--- START ---

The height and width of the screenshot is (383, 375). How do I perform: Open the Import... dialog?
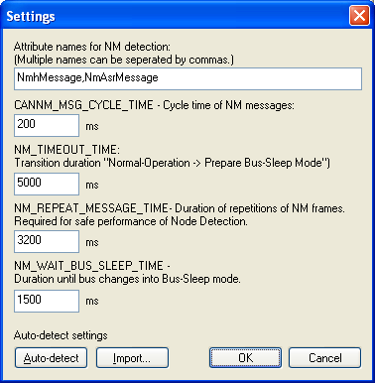(132, 358)
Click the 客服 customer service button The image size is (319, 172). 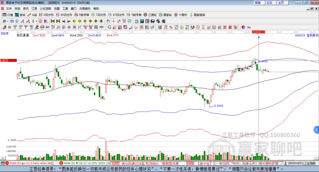[x=258, y=2]
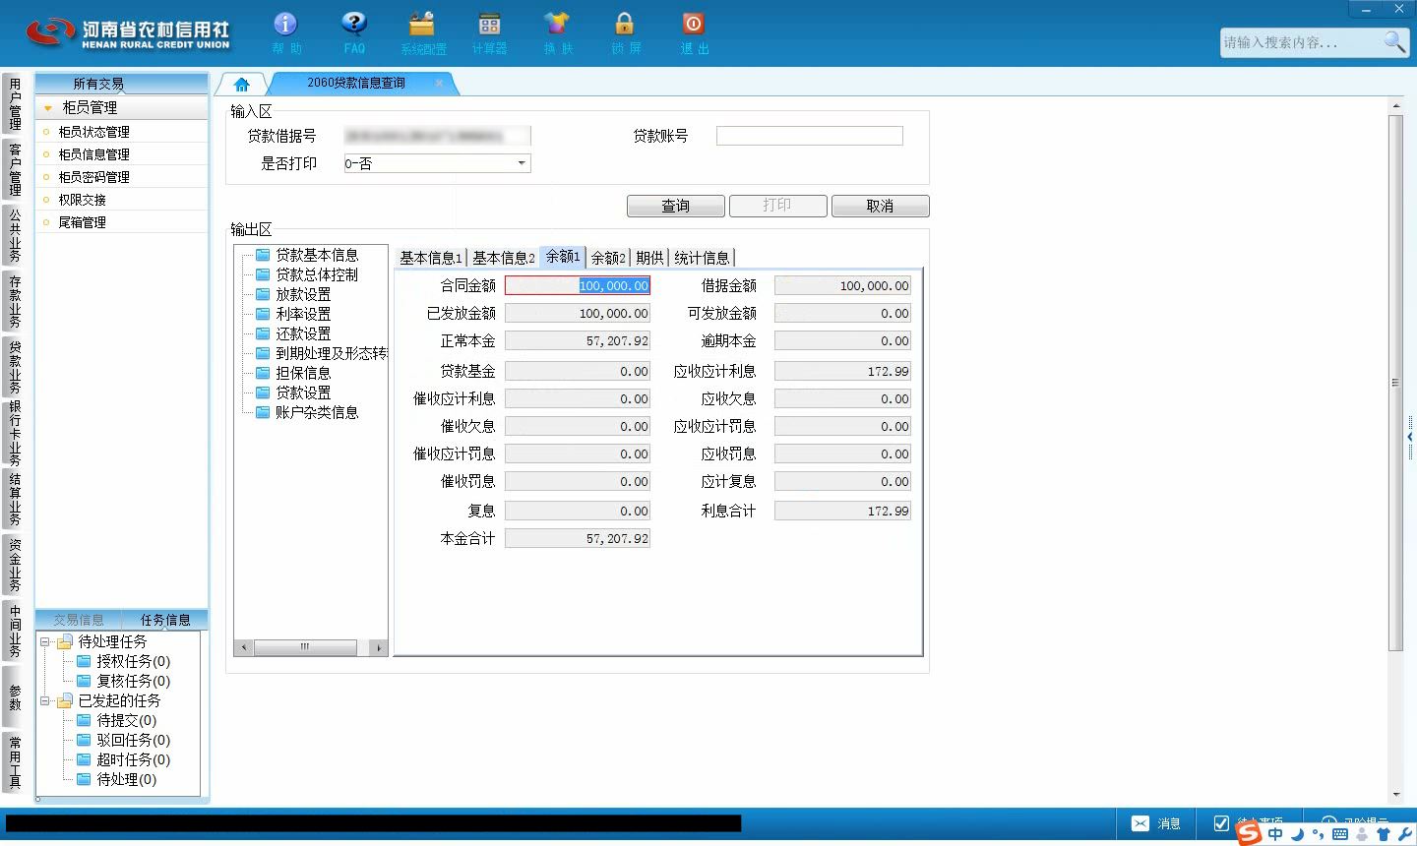Screen dimensions: 1417x846
Task: Launch the calculator tool
Action: tap(489, 25)
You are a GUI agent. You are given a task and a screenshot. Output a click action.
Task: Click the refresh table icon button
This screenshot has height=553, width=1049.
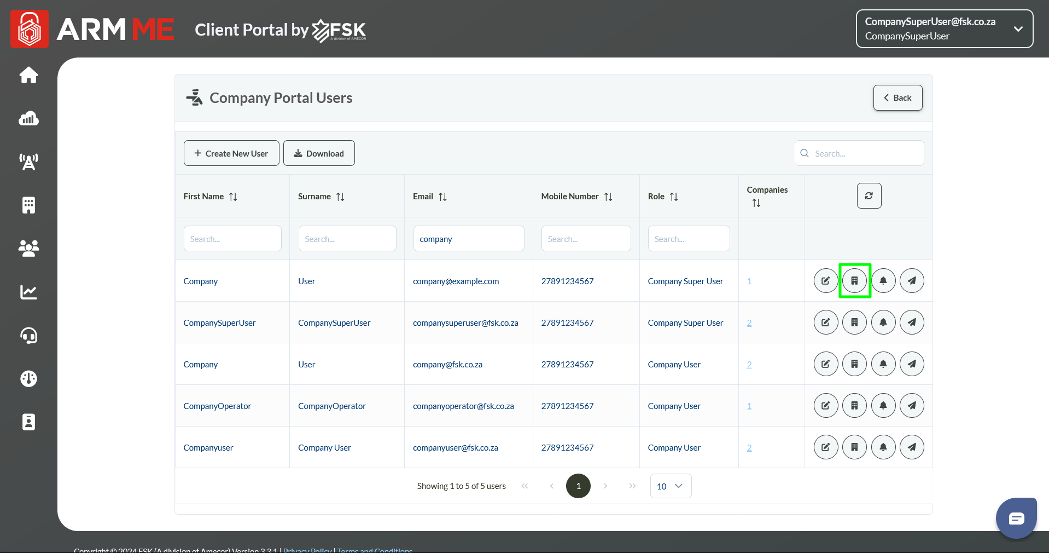pos(869,196)

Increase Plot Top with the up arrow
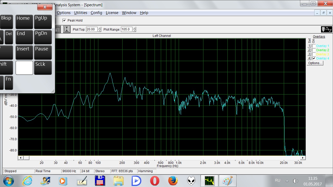[x=99, y=28]
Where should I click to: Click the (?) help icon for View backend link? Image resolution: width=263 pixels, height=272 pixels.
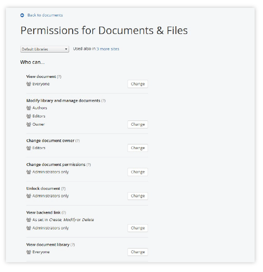tap(64, 213)
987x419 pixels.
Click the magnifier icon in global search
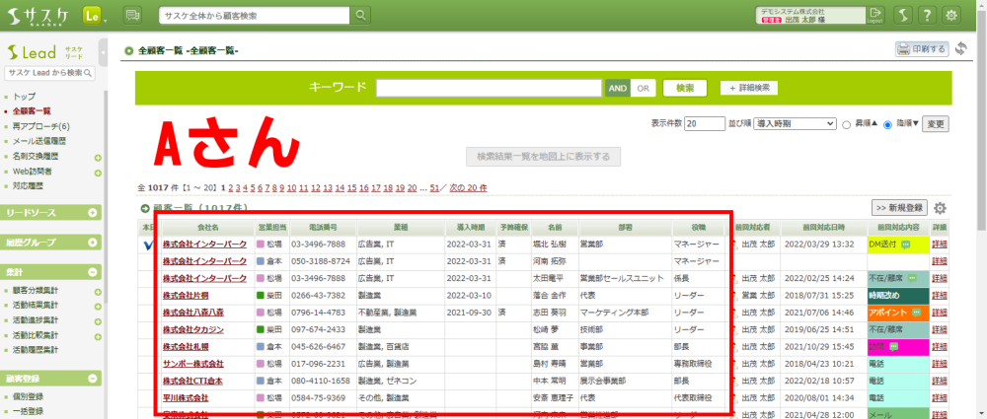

--- END ---

| Goal |
Can you copy out the lines word for word, starting at the one that contains "You are a GUI" and ending at the last line, with the pictures left out?

| Solution to the problem |
You are a GUI agent. You are given a task and a screenshot. Output a click action.
Task: Click the refresh table icon button
This screenshot has height=553, width=1049.
pos(869,196)

Increase Plot Top with the up arrow
[x=99, y=28]
Where should I click to: Click the (?) help icon for View backend link? Image resolution: width=263 pixels, height=272 pixels.
tap(64, 213)
987x419 pixels.
Click the magnifier icon in global search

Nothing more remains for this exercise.